VIERNES 12 DE AGOSTO DEL 2005 / EDICION No. 23899 / ACTUALIZADA 03:00 am





EL HUMOR DE




Ruido

María J. Pérez

Quiero expresar mi inconformidad como ciudadana en cuanto a la repulsión que causa el ver como el sector protestante de este país a través de sus influencias con los diputados, logró distorsionar la aprobación de la Ley Especial de Contaminación del Ruido.

Independientemente del credo religioso que cada quien profese, la tranquilidad pública es algo a lo que todos tenemos derecho. No debemos olvidar también que “tu derecho termina donde empieza el mío”.

Es evidente la proliferación de las iglesias protestantes y sus actividades dentro de barrios y demás lugares . Debemos ser tolerantes con las demás personas en cuanto a sus opciones de credo religioso, pero para alabar a Dios no es necesario distorsionar el nivel de audición de las personas que se encuentran cerca, bastaría con que modulen sus decibeles de sonido y establezcan horarios dentro de horas hábiles.

Pero podemos ver que las campañas se extienden más allá de las 10 de la noche con niveles de sonido que espantan a cualquiera.

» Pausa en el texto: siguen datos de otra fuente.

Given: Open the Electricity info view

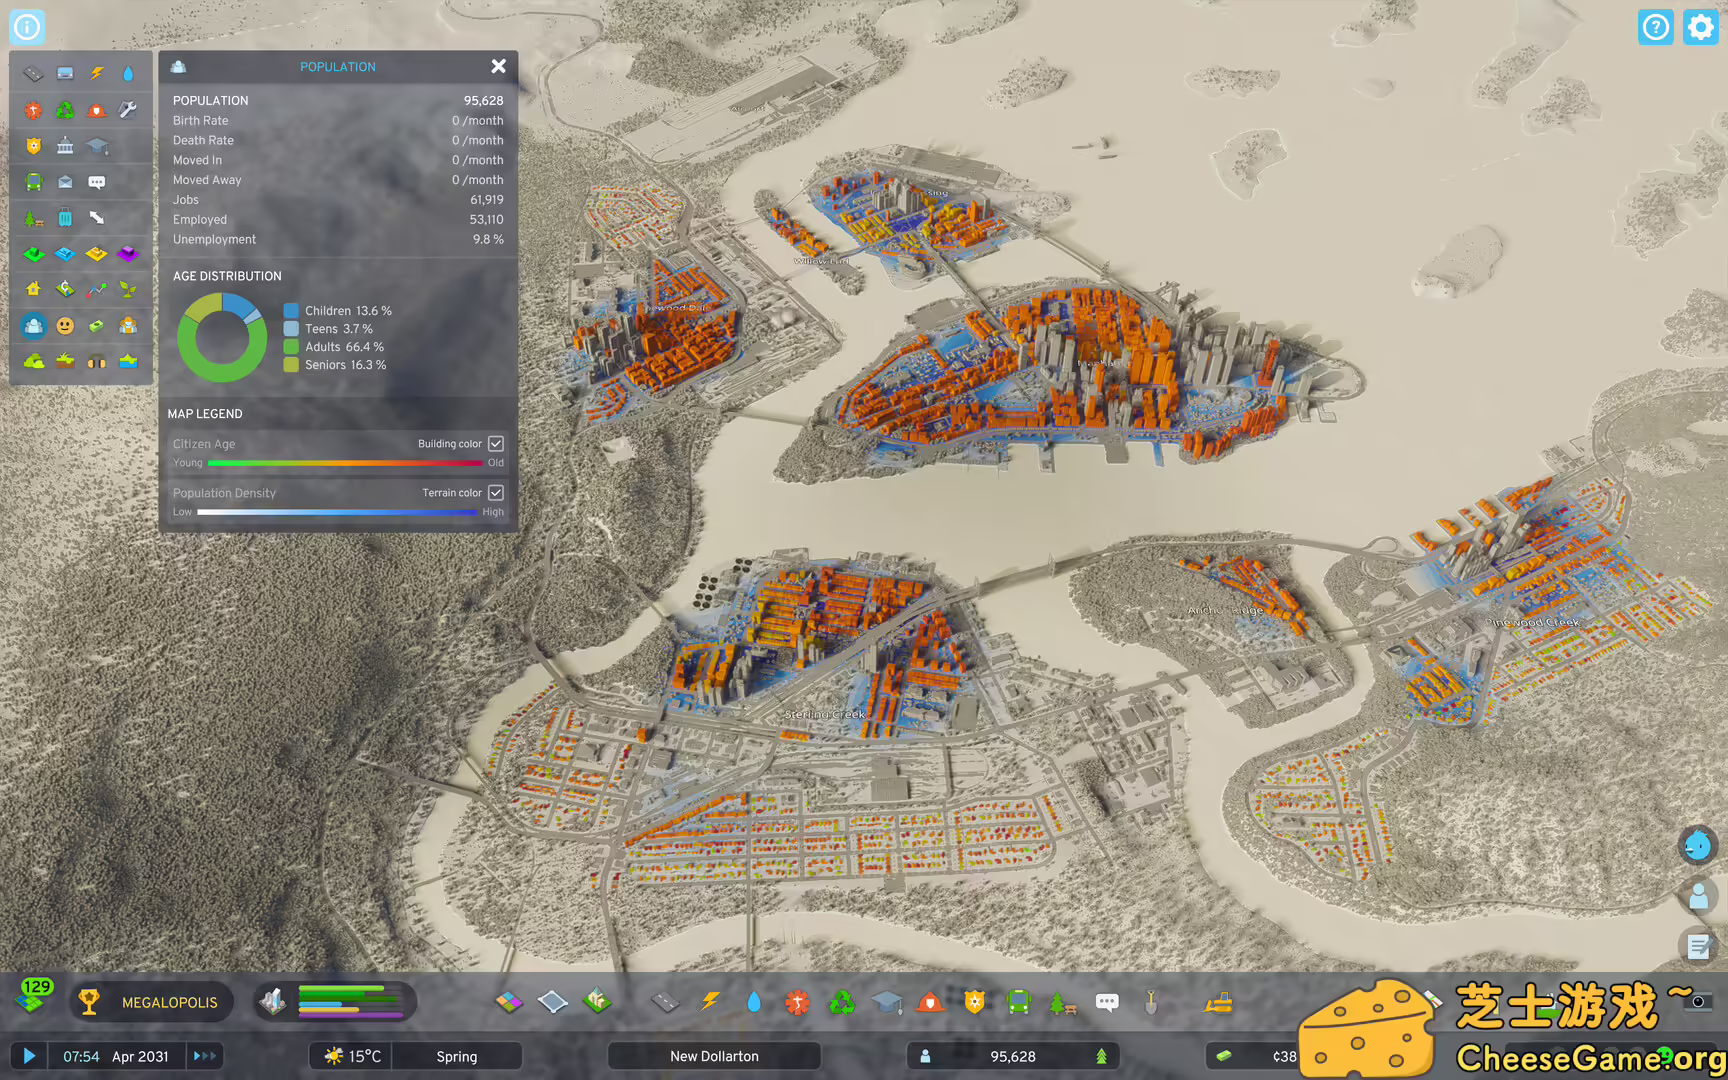Looking at the screenshot, I should 96,72.
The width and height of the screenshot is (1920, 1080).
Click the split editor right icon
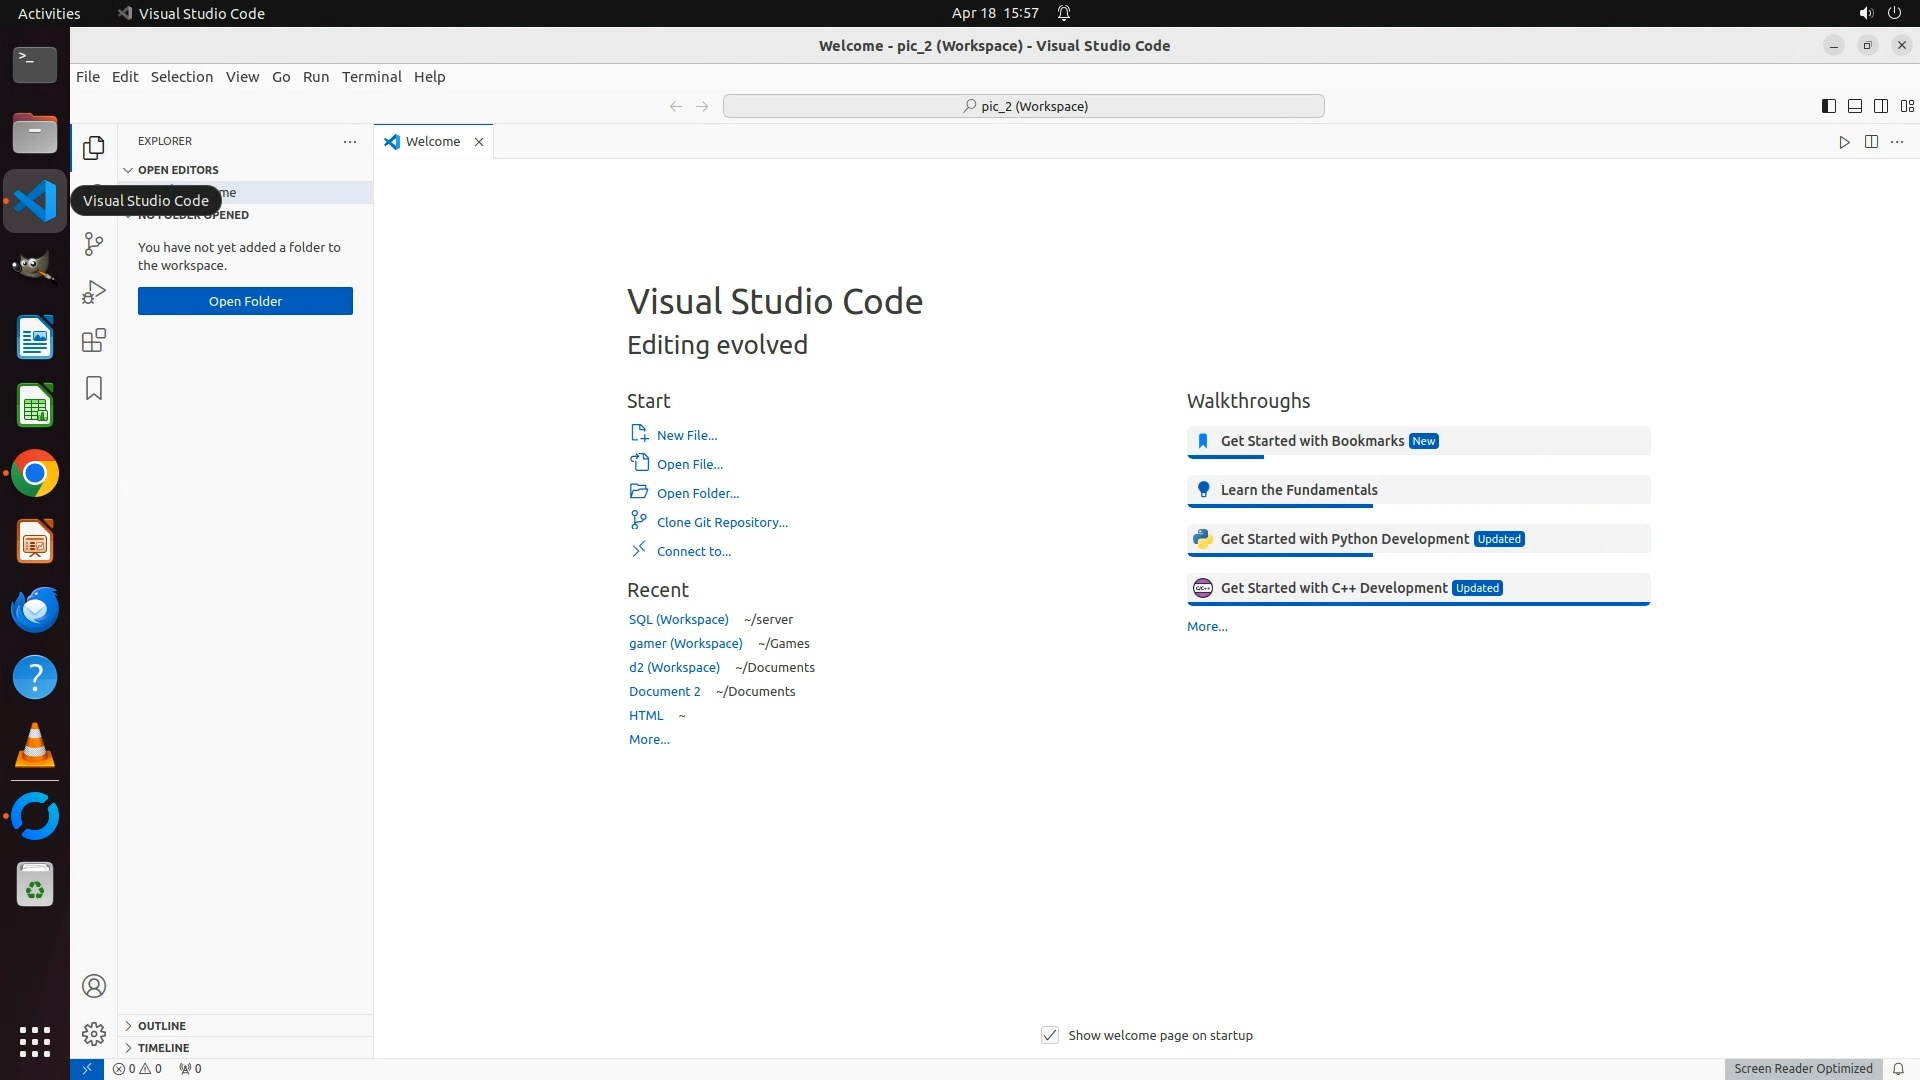1871,142
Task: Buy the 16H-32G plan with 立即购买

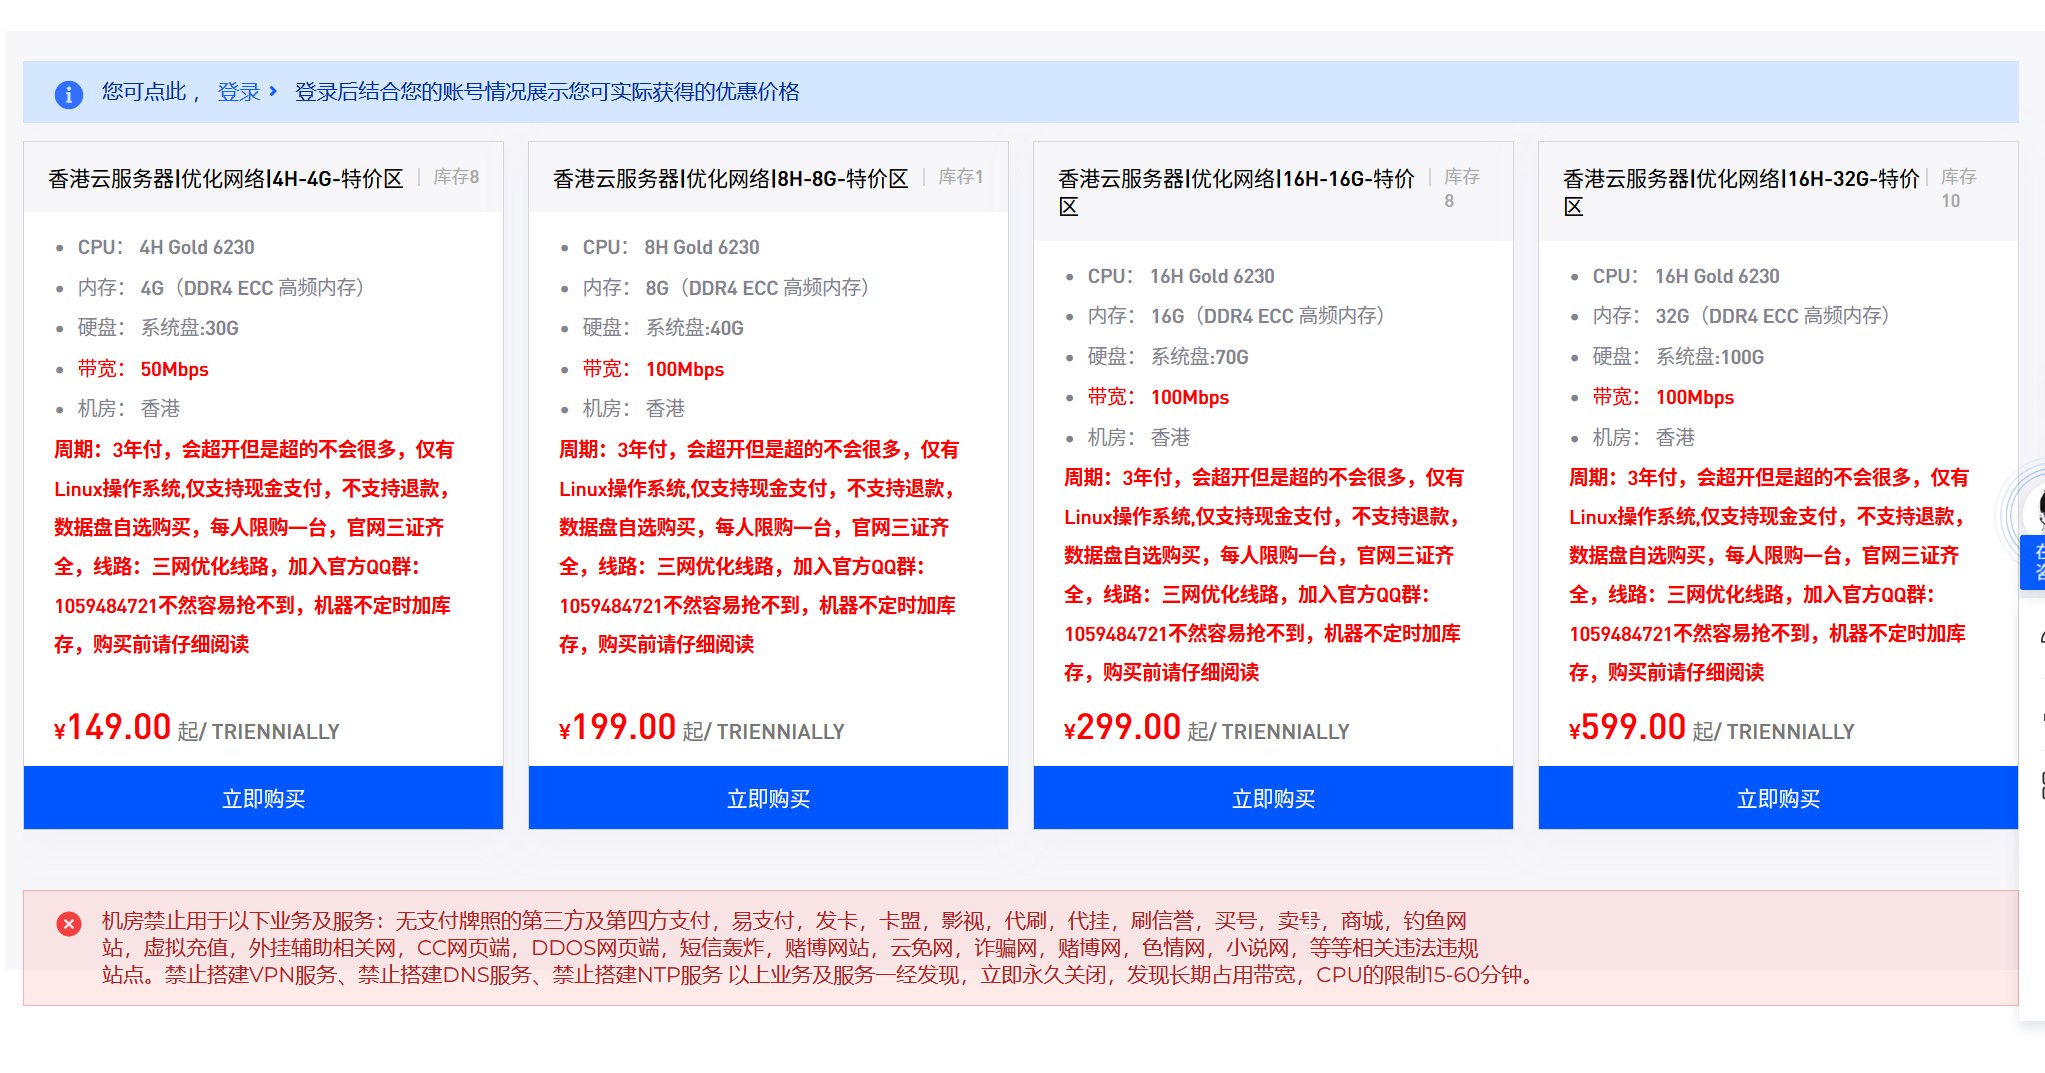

No se puede excluir de estas actividades ruidosas los niveles exagerados de bocinas que tiene el transporte urbano colectivo y taxis en los que he podido observar que cuando uno transita y se encuentra con un semáforo en rojo, no ha terminado de cambiar a color verde cuando ya están tocando la bocina para que la persona arranque al instante.